ET Now: What is your take on crude oil and other commodity prices and how do you expect this is really going to play out for India?
Jim Walker: Well, the moment of course with elevated levels of commodity prices and crude oil prices what this is doing is acting as a consumption tax on India. So acting as a global consumption tax and that is why we were seeing considerable softness in the US and in Europe beginning to appear and of course in the consuming countries that the high commodity consuming countries of Asia we should expect to see significant reductions in economic growth because of these high commodity prices. But of course as economic growth comes off and economic policy has been aimed projecting slower growth as well, then the demand for commodities began to soften. And commodity prices, we expect over the course of the second half of the year, that will come off very sharply and we would be looking for a major rebate if you like in global consumption tax as commodity prices especially industrial commodities come to even 20%-30% may be even 40%. Oil prices might be rather stickier just because of it was operating in the Middle East but we would also be looking at certainly $80 a barrel in the next few months and that is good news for India, good news for anybody who is consuming commodities. It is bad news for the commodity producers of course.

ET Now: Do you believe that the problems of EU are over now since Greece is somewhat able to manage finances?
Jim Walker: I think we are much closer to the beginning of the debt problems in Europe than we are to the end. This is a rolling crisis that is probably going to last for the next 5 to 10 years. Of course there will be blowups along the way, it would not just roll along halfway from one crisis point to the next. There will be actual explosions as countries really fail to meet their deficit targets.

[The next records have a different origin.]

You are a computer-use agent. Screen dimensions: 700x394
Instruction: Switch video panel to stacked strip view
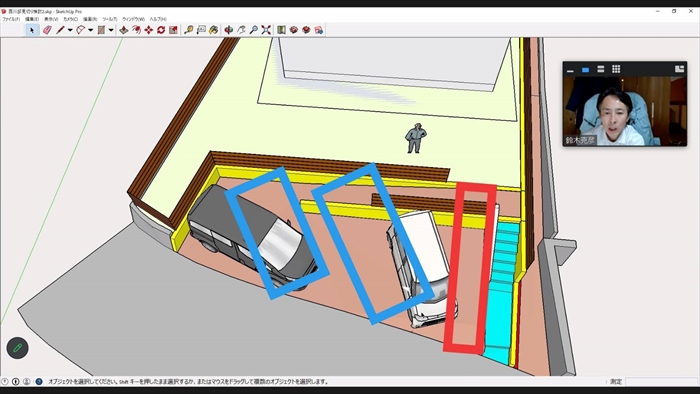(x=600, y=69)
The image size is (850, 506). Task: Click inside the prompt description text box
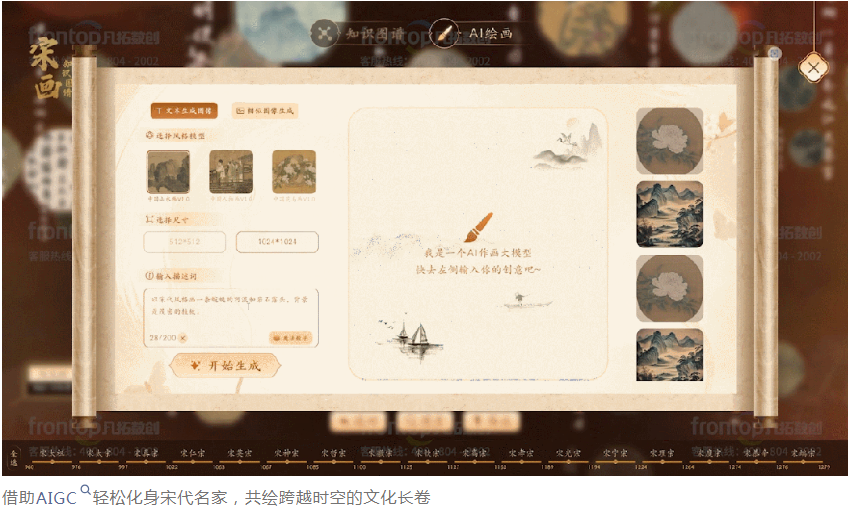coord(231,310)
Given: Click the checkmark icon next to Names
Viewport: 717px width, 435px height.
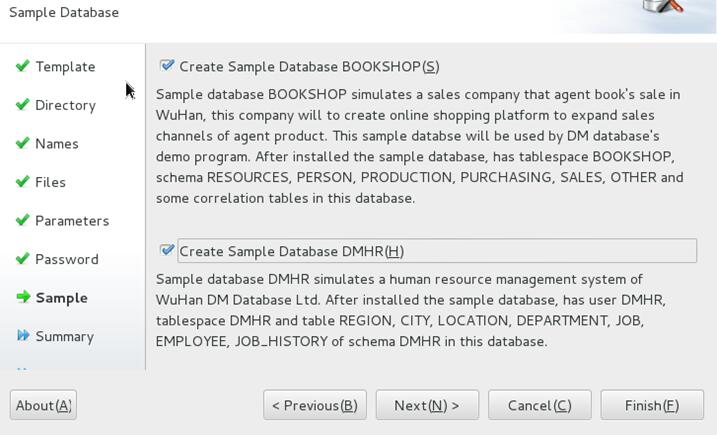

People have to realise that the consumer in Europe has rolled over, the trade balances are deteriorating, the high Euro is not helping them. Investors, the business sector are not investing anymore and the governments are having to pull back. So all of the targets for fiscal deficits which have relied effectively in European eyes on an expansion than the economy being produced as a result of cutting back fiscal possessions.

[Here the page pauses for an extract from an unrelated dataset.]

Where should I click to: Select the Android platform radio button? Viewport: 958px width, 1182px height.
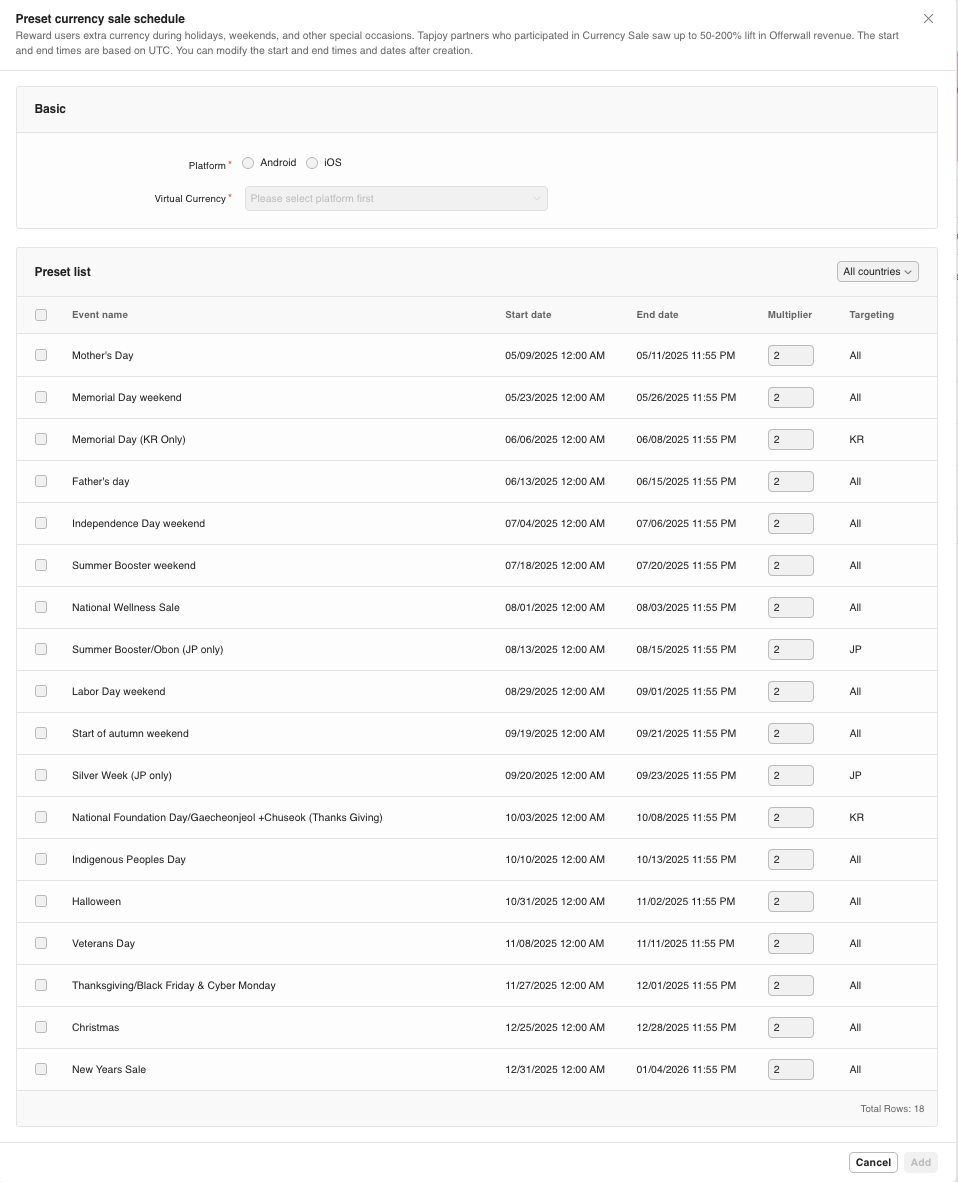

ET Now: Lastly do you believe the US is going to continue to grow at may be a decent pace at least even when QE2 ends?

Jim Walker: Well, I think about 1.8% annualised for the first quarter which is hardly a decent piece in the year of recovery in the US and that is what all the stimulus both from the monetary front and from the fiscal side still there. The fiscal side is going to have to pullback, the government is being forced to retrench that is certainly true for local and state government even more so than the Federal Government. But the Federal Government is going to be forced by Congress to retrench. QE2 is finishing in June. The firm patch that we have been in from around about October last year until the last few weeks is over. We are returning to the softness which is the real underlying strength of the US economy. It is not strong at all, it is soft that is reflected in the housing markets, reflected in the labour market and it is reflected in business expenditure, business investment.

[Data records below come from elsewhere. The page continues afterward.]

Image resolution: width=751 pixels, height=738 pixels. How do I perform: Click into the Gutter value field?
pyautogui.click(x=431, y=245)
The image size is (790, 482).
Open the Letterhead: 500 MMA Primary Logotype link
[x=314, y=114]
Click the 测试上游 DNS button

So hope we are going back to I think certainly between 1% and 2% GDP growth at best in the US. Does that mean the QE3 is coming, well after all the carnage that Mr. Bernanke and his policies of course around the world with higher commodity prices and higher inflation, I think QE3 has to be considered lesser or better than QE2. As long as we are going to take them to realise that doing the same thing over and over again and expecting a different outcome is basically just insanity. That is why Einstein said, that is what we believe, QE3 would just be another disaster. But this time I think equity markets would not react positively to, they would look at and say more of the same old story and that story has not worked for the last three years suddenly it will work again. So QE3 is a very dangerous prospect.